• _Study material_:
::::::::

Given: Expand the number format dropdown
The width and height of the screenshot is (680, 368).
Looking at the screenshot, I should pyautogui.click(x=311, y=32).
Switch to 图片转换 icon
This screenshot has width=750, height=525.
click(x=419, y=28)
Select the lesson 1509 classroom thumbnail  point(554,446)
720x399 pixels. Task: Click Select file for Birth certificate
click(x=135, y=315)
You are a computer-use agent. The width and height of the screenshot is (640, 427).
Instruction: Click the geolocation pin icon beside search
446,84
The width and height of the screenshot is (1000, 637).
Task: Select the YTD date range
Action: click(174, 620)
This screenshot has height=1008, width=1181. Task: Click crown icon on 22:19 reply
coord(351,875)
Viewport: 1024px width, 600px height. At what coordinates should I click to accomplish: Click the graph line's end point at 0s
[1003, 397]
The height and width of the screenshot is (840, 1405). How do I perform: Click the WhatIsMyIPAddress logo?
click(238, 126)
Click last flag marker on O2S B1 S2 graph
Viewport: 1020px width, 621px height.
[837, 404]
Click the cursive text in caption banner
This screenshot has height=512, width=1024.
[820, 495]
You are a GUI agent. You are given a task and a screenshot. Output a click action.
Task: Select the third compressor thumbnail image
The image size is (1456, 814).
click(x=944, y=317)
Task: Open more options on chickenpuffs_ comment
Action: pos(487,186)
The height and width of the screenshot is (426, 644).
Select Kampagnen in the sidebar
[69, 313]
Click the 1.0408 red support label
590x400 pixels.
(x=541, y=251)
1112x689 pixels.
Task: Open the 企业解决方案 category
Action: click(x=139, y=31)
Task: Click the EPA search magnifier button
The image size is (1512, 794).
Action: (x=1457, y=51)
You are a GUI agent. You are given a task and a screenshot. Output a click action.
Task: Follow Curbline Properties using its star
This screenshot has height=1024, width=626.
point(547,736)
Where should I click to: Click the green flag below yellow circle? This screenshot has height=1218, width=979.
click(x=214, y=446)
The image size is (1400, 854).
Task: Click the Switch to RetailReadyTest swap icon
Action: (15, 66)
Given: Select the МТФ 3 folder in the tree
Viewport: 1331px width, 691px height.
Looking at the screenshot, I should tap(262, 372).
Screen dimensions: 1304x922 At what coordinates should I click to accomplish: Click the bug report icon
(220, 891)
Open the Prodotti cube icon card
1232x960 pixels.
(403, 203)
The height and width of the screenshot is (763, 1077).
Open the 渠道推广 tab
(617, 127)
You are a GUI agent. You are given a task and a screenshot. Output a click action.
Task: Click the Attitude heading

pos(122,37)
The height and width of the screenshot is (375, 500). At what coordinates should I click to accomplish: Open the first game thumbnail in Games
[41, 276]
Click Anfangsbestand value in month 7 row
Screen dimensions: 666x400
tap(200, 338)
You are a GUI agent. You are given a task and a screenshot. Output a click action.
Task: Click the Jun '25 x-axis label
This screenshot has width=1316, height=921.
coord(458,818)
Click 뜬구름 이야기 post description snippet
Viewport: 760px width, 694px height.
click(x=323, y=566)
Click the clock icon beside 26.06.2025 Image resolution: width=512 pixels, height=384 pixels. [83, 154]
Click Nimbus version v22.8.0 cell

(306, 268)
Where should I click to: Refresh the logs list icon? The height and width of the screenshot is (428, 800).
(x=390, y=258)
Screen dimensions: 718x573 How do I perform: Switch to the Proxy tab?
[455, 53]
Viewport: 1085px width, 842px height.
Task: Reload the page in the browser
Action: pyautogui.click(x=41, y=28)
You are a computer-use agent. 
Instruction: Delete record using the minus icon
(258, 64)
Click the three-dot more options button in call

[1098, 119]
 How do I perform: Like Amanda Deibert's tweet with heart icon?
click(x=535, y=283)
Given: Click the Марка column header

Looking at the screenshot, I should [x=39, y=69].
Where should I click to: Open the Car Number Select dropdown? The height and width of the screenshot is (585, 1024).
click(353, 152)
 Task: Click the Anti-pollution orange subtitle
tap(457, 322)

::::::::

• _Goal of the exercise_: Could you give again exactly the lines from the line containing "The height and width of the screenshot is (375, 500)." through the final line of the data above, and no others?

• _Output of the task_:
The height and width of the screenshot is (375, 500). At what coordinates should I click to accomplish: Open the first game thumbnail in Games
[41, 276]
Click Anfangsbestand value in month 7 row
Screen dimensions: 666x400
tap(200, 338)
You are a GUI agent. You are given a task and a screenshot. Output a click action.
Task: Click the Jun '25 x-axis label
This screenshot has width=1316, height=921.
coord(458,818)
Click 뜬구름 이야기 post description snippet
Viewport: 760px width, 694px height.
click(x=323, y=566)
Click the clock icon beside 26.06.2025 Image resolution: width=512 pixels, height=384 pixels. [83, 154]
Click Nimbus version v22.8.0 cell

(306, 268)
Where should I click to: Refresh the logs list icon? The height and width of the screenshot is (428, 800).
(x=390, y=258)
Screen dimensions: 718x573 How do I perform: Switch to the Proxy tab?
[455, 53]
Viewport: 1085px width, 842px height.
Task: Reload the page in the browser
Action: pyautogui.click(x=41, y=28)
You are a computer-use agent. 
Instruction: Delete record using the minus icon
(258, 64)
Click the three-dot more options button in call

[1098, 119]
 How do I perform: Like Amanda Deibert's tweet with heart icon?
click(x=535, y=283)
Given: Click the Марка column header

Looking at the screenshot, I should [x=39, y=69].
Where should I click to: Open the Car Number Select dropdown? The height and width of the screenshot is (585, 1024).
click(353, 152)
 Task: Click the Anti-pollution orange subtitle
tap(457, 322)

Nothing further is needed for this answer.